Tatsächlich berührend wird es dann, als die Familie aus Mutter, Vater, Tochter und Oma auftaucht, deren Geschichte von allen vier Seiten beleuchtet wird. Durch sie regt sich in mir der Verdacht, dass Thomas Köck vielleicht doch nicht jeden Menschen für ein geld- und erfolgsgieriges Monster hält. Andererseits stirbt dann aber die Großmutter und die Enkelin geht nicht zum Begräbnis. Dann kommen die Eltern ins Altenheim und die Tochter verkauft das geerbte Haus, noch bevor der Vater stirbt. Ein paar Mal noch zucken Lichtblitze durchs Theater. Dann spricht eine Schauspielerin direkt das Publikum an und erinnert, dass die Zukunft tatsächlich kommen wird. „Sie alle werden einmal hier gesessen sein“, sagt sie und dann ist es aus. Der Mann im Polo-Hemd vor uns springt begeisternd klatschend auf, alle anderen fünfzehn Zuschauer tippen höflich mit den Fingern auf die Handfläche.
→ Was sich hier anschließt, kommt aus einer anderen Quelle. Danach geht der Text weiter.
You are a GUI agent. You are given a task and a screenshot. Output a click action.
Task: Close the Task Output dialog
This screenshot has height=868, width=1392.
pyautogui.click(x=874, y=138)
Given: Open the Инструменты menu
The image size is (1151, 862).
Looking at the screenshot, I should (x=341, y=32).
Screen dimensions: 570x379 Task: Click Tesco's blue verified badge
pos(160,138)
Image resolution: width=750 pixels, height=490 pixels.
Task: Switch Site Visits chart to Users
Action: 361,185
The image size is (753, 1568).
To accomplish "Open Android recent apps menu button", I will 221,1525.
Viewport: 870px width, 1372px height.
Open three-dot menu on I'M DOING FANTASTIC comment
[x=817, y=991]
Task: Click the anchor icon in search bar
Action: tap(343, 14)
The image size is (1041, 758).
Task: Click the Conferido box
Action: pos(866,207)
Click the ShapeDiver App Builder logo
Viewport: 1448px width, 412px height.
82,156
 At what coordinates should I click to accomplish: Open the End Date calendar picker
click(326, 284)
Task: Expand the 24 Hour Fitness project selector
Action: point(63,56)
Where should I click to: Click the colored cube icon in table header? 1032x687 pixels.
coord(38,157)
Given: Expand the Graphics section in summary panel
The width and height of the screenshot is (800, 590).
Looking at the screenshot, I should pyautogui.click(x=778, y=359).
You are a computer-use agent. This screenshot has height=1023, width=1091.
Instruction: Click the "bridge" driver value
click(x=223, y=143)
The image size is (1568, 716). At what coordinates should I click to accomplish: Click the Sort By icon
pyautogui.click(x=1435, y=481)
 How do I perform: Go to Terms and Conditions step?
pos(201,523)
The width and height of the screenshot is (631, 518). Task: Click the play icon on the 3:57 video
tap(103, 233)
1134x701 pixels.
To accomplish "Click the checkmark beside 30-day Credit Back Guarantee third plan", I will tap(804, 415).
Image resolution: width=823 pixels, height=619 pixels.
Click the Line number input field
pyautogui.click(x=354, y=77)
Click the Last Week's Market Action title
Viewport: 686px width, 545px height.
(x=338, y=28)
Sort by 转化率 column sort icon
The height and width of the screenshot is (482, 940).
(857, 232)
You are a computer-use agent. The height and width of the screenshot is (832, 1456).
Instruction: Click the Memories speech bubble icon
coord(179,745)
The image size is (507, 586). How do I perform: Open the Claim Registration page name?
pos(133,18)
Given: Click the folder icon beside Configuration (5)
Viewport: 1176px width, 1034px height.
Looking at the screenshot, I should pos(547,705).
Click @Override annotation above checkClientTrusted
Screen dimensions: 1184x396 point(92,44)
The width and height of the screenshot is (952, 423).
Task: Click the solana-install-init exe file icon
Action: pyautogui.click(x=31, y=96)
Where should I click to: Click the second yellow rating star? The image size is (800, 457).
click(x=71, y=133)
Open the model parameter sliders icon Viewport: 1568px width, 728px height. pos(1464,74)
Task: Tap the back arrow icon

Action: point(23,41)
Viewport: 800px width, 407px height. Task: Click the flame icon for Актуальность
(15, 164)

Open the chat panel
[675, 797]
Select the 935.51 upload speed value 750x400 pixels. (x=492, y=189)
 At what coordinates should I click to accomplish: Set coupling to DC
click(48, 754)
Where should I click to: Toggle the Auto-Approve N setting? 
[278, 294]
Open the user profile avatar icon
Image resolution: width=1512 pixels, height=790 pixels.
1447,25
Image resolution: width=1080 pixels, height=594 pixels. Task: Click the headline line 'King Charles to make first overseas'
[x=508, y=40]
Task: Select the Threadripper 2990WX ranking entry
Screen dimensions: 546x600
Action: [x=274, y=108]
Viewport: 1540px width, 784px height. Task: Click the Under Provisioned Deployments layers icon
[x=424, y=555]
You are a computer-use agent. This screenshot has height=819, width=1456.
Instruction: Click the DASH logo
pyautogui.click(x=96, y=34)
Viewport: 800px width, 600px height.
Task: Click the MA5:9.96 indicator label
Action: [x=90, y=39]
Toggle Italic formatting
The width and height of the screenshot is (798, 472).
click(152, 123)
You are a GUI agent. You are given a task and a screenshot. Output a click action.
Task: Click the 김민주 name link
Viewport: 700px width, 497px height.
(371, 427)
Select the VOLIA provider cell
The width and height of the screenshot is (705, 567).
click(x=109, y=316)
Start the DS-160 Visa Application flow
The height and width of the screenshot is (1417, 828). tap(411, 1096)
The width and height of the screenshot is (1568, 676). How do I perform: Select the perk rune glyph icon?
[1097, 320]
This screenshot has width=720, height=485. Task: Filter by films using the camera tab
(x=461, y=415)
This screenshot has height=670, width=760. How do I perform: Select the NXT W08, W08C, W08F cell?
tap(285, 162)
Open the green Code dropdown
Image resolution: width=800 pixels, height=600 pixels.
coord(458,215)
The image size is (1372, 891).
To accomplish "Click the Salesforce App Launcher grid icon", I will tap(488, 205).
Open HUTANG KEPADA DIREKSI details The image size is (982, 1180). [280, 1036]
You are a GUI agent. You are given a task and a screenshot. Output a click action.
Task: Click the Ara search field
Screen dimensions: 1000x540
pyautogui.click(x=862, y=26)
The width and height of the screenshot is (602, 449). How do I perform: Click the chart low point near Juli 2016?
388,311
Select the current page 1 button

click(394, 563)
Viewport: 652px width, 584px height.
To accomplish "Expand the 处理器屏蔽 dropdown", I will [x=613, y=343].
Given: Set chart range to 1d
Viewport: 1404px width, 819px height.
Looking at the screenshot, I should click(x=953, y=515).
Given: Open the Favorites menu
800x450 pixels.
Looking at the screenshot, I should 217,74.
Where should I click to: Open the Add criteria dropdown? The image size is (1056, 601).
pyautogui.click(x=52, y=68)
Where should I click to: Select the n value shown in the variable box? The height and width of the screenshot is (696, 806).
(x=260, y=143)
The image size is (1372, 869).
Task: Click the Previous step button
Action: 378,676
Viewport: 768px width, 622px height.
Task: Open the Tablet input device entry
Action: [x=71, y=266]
„Shit“, murmeln ein paar, denen das Ganze dann doch etwas zu rebellisch war. „Shit“, denke auch ich, verpasse absichtlich den Bus und gehe zu Fuß zum Bahnhof. Eigentlich bin ich ja abgebrüht, was düstere Zukunftsvisionen betrifft, aber der zelebrierte Menschenhass in „paradies fluten“ geht mir dann doch nahe. Ich streichle den Greenpeace-Aufkleber in meiner Geldbörse, stelle fest, dass ich pro erneuerbare Energie bin und habe irgendwo das Gefühl, mit Anschauen dieses Stücks einen direkten Beitrag zur Verbesserung der Menschheit geleistet zu haben. Bleibt abzuwarten, ob und wann Teil zwei und drei aufgeführt werden.